In fact, this problem is not entirely new, and can already be seen in a case of 18 January 2018, Ruiz Conejero. These two rulings stand out the incorrect adaptation of the UN Convention on the Rights of Persons with Disabilities (CRPD) to the Spanish legal system concerning employment extinctions of people with disabilities.
The Spanish situation is linked to the disability characterization expansion as a result of art. 2 CRPD. The international standard incorporates a disability concept which connects long-term physical, mental, intellectual or sensory impairments with social barriers. So, the shift from the previous model based on an entirely medical concept to a social concept which focuses on accessibility and accommodation has meant an increase of situations that can lead to discrimination on grounds of disability. In fact, the Court has appreciated that the social concept of disability requires an extra effort to achieve full employment of people with disabilities, and in particular it has to be focused on preventing the termination of employment contracts.
Employment extinctions: reasonable accommodation
In Ca Na Negreta, it points out the need to keep improving employers’ extinction faculties and disability protection. Spain has allowed to automatically terminate employment contracts due to the official recognition of a work invalidity (Incapacidad Permanente) since 1979, which the Court found does not comply with the prohibition of disability-based discrimination in the Employment Equality Directive. The duty to provide reasonable accommodation plays a very important role in this discussion, which the Spanish legislator has not integrated in practically any termination modality to date. The Court emphasized the purpose to maintain the employment as a priority to eliminate disability discrimination, given that the CRPD focus is to achieve equal opportunities by enabling him or her to participate fully and effectively in professional life on an equal basis with other workers, through reasonable accommodations (see, to that effect HR Rail, para. 41 and 43). In particular, Spanish legislation allowed an automatic extinction without fulfilling the duty to provide reasonable accommodation, and it is precisely this omission that the Court considers to be a key argument, as CRPD states that disability discrimination includes also denial of reasonable accommodation (para. 42 Ca Na Negreta and art. 2 CRPD).
Therefore the Court provides a clear statement that is in line with the strong protective character it has shown over the last few years, holding that reasonable accommodation is a duty that has to be always fulfilled as a control prior to terminations affecting people with disabilities.

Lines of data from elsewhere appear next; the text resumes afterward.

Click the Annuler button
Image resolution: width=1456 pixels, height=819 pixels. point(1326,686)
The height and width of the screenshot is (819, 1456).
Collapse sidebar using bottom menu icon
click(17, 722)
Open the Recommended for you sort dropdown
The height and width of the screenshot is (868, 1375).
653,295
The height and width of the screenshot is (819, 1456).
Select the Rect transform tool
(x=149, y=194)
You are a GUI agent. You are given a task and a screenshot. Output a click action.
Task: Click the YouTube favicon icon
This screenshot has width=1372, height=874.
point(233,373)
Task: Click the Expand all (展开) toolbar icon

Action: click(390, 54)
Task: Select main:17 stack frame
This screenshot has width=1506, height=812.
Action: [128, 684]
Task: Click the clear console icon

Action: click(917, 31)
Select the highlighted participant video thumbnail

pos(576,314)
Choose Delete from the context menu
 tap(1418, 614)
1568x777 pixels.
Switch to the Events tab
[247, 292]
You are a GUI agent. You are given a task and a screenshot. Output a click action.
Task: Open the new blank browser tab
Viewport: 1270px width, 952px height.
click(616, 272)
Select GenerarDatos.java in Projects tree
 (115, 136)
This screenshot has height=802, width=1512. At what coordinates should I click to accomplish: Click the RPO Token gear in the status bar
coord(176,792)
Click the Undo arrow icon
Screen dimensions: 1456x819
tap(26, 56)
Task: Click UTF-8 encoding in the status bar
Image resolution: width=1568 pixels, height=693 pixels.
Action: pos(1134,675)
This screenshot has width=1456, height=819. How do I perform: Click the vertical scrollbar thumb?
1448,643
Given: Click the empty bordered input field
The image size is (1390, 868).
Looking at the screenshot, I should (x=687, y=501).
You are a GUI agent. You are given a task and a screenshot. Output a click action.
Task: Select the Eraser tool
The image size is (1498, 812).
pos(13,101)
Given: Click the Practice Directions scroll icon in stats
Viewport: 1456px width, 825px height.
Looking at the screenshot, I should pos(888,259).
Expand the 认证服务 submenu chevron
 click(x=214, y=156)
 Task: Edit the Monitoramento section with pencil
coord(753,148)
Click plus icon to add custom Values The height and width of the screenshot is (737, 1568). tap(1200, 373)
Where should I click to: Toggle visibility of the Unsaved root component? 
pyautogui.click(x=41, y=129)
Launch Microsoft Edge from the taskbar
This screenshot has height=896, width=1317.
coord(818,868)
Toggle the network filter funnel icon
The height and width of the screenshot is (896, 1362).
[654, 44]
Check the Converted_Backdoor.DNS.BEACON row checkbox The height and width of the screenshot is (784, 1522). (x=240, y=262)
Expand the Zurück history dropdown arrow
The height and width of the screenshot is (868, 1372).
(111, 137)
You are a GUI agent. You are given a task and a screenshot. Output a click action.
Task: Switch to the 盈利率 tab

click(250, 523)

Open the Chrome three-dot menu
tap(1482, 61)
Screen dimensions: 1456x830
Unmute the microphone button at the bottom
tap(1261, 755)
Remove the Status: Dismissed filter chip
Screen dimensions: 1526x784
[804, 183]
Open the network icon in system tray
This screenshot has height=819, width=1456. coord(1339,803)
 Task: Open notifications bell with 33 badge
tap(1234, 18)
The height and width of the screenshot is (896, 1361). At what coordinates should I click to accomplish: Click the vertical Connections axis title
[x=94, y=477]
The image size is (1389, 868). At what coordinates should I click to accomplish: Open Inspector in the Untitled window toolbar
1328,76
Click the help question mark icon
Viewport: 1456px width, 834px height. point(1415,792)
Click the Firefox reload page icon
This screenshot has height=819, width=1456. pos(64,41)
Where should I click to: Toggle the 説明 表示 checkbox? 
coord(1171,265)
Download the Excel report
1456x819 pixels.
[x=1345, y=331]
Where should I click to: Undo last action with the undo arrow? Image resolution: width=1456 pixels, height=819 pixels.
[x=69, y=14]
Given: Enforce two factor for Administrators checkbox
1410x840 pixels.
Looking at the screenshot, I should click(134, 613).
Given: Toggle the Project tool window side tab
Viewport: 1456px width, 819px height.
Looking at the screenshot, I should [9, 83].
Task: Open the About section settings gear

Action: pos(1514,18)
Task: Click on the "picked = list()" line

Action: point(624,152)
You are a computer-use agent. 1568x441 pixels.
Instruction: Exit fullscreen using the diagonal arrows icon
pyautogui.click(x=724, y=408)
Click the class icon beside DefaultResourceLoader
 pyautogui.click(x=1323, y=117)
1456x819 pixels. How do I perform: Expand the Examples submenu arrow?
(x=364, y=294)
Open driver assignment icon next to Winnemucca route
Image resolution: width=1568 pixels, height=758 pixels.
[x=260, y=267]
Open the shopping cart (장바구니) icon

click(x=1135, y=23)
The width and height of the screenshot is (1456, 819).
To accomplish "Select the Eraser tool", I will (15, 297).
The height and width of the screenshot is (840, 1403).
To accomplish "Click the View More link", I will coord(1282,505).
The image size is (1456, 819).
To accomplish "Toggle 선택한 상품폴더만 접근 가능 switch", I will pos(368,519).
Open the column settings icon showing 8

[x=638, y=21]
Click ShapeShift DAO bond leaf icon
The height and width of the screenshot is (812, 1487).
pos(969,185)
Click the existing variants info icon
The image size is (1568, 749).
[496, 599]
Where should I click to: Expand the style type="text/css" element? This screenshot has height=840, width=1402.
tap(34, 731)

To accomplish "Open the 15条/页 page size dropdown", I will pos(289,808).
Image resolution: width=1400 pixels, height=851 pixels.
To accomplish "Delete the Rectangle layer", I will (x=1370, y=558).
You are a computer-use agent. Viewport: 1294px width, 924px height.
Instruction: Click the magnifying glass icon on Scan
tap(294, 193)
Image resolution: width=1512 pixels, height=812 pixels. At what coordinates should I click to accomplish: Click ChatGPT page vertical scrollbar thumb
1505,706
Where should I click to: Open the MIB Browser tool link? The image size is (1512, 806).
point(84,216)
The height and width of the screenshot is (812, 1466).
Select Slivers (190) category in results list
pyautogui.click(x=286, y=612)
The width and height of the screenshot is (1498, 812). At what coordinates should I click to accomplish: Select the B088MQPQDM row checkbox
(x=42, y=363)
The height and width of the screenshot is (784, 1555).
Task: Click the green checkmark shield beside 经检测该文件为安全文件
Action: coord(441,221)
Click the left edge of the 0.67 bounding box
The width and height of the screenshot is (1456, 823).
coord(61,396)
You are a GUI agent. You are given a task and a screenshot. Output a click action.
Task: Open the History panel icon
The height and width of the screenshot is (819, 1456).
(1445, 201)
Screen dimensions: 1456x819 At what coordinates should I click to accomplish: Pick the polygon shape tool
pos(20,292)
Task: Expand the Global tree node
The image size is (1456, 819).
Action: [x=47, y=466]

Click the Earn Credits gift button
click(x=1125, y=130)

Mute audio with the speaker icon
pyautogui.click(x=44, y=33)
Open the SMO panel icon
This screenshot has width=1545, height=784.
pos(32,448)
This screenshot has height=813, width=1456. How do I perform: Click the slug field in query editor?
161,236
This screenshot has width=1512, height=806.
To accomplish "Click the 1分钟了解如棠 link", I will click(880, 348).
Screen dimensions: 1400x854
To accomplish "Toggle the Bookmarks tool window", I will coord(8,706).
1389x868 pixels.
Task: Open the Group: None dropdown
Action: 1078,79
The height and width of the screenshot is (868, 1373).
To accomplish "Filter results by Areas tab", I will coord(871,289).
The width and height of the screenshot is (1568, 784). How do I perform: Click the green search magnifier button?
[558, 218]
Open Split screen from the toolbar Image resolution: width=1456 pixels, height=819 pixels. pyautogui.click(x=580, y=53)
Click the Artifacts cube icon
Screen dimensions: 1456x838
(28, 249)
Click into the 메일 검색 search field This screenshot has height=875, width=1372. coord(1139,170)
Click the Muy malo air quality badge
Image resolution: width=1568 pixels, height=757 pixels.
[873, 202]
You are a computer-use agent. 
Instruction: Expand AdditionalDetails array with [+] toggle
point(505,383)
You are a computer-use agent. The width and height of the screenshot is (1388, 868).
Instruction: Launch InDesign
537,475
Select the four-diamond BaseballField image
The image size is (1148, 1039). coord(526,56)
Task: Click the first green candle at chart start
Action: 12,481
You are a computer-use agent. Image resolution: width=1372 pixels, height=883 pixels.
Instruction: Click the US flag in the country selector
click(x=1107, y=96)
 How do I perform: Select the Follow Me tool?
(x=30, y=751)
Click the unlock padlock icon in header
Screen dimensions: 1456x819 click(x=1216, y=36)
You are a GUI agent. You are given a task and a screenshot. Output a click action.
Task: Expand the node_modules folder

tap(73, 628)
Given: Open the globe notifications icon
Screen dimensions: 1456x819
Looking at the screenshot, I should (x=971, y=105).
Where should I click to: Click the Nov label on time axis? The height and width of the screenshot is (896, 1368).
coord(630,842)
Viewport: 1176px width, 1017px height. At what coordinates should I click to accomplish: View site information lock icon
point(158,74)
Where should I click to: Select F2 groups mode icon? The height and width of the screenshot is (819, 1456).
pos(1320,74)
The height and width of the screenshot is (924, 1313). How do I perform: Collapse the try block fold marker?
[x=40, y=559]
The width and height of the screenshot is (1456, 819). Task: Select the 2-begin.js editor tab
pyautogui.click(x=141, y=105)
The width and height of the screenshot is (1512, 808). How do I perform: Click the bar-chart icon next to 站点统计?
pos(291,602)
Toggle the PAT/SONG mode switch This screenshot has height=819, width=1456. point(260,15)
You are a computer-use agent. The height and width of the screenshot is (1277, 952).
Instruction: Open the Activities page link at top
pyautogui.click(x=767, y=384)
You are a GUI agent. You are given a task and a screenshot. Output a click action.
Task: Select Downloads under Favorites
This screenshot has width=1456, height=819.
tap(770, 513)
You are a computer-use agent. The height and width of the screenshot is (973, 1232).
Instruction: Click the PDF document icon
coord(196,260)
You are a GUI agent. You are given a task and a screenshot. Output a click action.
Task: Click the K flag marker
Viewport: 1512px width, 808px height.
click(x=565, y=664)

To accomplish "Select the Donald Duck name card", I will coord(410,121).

This is crucial to ensure effective protection against discrimination on grounds of disability. And although this has been pointed out on different occasions by scientific doctrine/legal scholarship, Spanish case law, with some exceptions, has not fully integrated the importance of this corporate duty. Thus, for example, the procedure for Spanish objective terminations due to economic or production reasons should change to include the obligation to make reasonable adjustments beforehand.
New challenges on disability discrimination: Disproportionate burden
However, from a broader perspective, there is another issue regarding the duty to provide reasonable accommodation that has been little explored even by the Court. Reasonable accommodation has to be offered unless this would constitute a “disproportionate burden”. The latter is a concept on which the Court has not yet had the opportunity to rule, and Ca Na Negreta was a good opportunity to address this issue. So, for example, the social security benefit resulting from the recognition of the situation of permanent incapacity could be assessed as an element of the excessive burden. In more detail, the social security benefit is recognized in situations of limited capacity to work, and the amount of the benefit recognized can be a crucial circumstance in determining whether the worker has a need to continue to provide services.
In conclusion, the Employment Equality Directive is now 25 years old and protection against the dismissal of people with disabilities has been an issue that gained prominence over the years. In fact, it has triggered national challenges, especially from a Spanish perspective, which, thanks to the protective will of the Court, has led to building stronger legal systems protecting the employment of people with disabilities and ensuring the fulfillment of the duty to provide reasonable accommodation. However, outstanding issues, like the definition of disproportionate burden, still remain as a challenge to achieve full employment of people with disabilities.